Lesson 3: Data Preprocessing

Data preprocessing is a crucial step in machine learning. It involves cleaning and transforming raw data into a format suitable for modeling.

Data Cleaning

Data cleaning involves identifying and correcting errors, inconsistencies, and inaccuracies in the data such as Handling missing values and removing duplicates.

Example:Correcting formatting: date fields in inconsistent formats (e.g., “2022-01-01” and “01/01/2022”)

Handling typos: “New Yrok” -> “New York”, Removing duplicates: multiple rows with the same customer information.
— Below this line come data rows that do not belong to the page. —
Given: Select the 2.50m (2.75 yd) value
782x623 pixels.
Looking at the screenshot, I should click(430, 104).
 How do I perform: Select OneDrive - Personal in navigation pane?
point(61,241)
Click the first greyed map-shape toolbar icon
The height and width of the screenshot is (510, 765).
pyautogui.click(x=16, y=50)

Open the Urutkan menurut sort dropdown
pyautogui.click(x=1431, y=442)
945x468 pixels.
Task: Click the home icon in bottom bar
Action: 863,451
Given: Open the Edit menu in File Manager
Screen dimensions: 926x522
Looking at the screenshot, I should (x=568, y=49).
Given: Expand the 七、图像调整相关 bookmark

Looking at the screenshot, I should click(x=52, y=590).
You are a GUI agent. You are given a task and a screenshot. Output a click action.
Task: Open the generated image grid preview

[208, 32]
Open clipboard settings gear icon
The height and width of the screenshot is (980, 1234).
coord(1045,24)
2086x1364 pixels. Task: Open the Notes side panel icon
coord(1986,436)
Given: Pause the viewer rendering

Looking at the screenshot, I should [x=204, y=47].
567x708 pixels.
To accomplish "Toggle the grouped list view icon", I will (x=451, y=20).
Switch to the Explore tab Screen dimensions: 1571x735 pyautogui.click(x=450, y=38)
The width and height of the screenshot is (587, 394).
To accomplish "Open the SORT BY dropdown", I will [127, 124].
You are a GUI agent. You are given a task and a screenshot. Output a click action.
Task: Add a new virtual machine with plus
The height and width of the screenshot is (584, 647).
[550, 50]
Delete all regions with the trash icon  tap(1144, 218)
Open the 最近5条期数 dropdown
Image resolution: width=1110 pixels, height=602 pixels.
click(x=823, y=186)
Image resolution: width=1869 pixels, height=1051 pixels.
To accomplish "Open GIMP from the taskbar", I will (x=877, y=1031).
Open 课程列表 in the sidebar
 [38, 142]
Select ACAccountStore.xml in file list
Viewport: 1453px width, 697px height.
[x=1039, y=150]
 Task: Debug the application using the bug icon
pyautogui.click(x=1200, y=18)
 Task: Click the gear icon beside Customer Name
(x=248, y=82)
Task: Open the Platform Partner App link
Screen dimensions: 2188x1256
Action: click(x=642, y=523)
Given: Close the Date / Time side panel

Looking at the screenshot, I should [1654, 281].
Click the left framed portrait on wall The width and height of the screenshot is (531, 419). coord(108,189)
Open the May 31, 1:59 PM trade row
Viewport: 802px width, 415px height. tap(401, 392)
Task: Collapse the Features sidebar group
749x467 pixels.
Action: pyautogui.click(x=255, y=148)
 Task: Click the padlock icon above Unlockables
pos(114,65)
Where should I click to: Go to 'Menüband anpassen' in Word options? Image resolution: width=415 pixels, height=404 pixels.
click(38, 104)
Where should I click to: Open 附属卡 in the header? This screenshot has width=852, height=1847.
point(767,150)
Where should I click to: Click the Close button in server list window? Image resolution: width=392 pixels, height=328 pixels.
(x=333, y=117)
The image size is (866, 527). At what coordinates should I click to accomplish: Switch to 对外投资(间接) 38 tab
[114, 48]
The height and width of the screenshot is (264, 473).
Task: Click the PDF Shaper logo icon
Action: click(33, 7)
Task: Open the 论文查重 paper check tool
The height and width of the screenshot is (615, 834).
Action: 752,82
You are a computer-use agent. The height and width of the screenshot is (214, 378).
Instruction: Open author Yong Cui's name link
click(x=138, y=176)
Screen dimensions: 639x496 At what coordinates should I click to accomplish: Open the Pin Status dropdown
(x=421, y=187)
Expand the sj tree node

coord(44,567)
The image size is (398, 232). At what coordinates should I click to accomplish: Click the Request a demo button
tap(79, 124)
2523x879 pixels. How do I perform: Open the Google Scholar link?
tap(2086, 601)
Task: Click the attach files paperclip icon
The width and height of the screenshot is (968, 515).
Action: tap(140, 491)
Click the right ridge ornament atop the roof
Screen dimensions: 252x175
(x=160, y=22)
To List we should focus on these while Cleaning your Data:-

Missing Values:

  • Deletion: Remove rows or columns with missing values (suitable for small datasets or when missing values are minimal).
  • Imputation: Replace missing values with statistical measures (mean, median, mode) or predictive models.

Outliers:

  • Identification: Detect outliers using statistical methods (z-score, IQR) or visualization.
  • Handling: Remove, cap, or treat outliers as separate categories based on domain knowledge and impact on analysis.

Inconsistent Data:

  • Correct inconsistencies in data formats, units, or labels.
  • Standardize data to ensure uniformity.

Duplicates:

  • Identify and remove duplicate records to avoid redundancy.
# Handling missing values
df = pd.DataFrame({'Name': ['Alice', 'Bob', 'Charlie', None], 'Age': [25, 30, 35, None]})
print(df)

# Drop missing values
df_cleaned = df.dropna()
print(df_cleaned)

# Fill missing values
df_filled = df.fillna('Unknown')
print(df_filled)
import pandas as pd
import numpy as np

# Sample data with missing values and inconsistencies
data = {'Age': [25, np.nan, 30, 45, 28],
        'Income': [50000, 60000, np.nan, 75000, 48000],
        'City': ['New York', 'Los Angeles', 'New York', 'Chicago', 'Los Angeles']}
df = pd.DataFrame(data)

# Handling missing values
df['Age'].fillna(df['Age'].mean(), inplace=True)  # Imputation with mean
df['Income'].fillna(df['Income'].median(), inplace=True)  # Imputation with median

# Handling inconsistencies (e.g., standardizing city names)
df['City'] = df['City'].str.title()  # Capitalize first letter

Here’s how you can translate these concepts into Python code:

Missing Values

Deletion

import pandas as pd

# Load your dataset
df = pd.read_csv('your_data.csv')

# Drop rows with missing values
df.dropna(inplace=True)

# Drop columns with missing values
df.dropna(axis=1, inplace=True)

Imputation

from sklearn.impute import SimpleImputer

# Create an imputer object
imputer = SimpleImputer(strategy='mean')  # or 'median', 'mode'

# Fit and transform the data
df_imputed = imputer.fit_transform(df)

Outliers

Identification

from scipy import stats

# Calculate z-scores
z_scores = stats.zscore(df['your_column'])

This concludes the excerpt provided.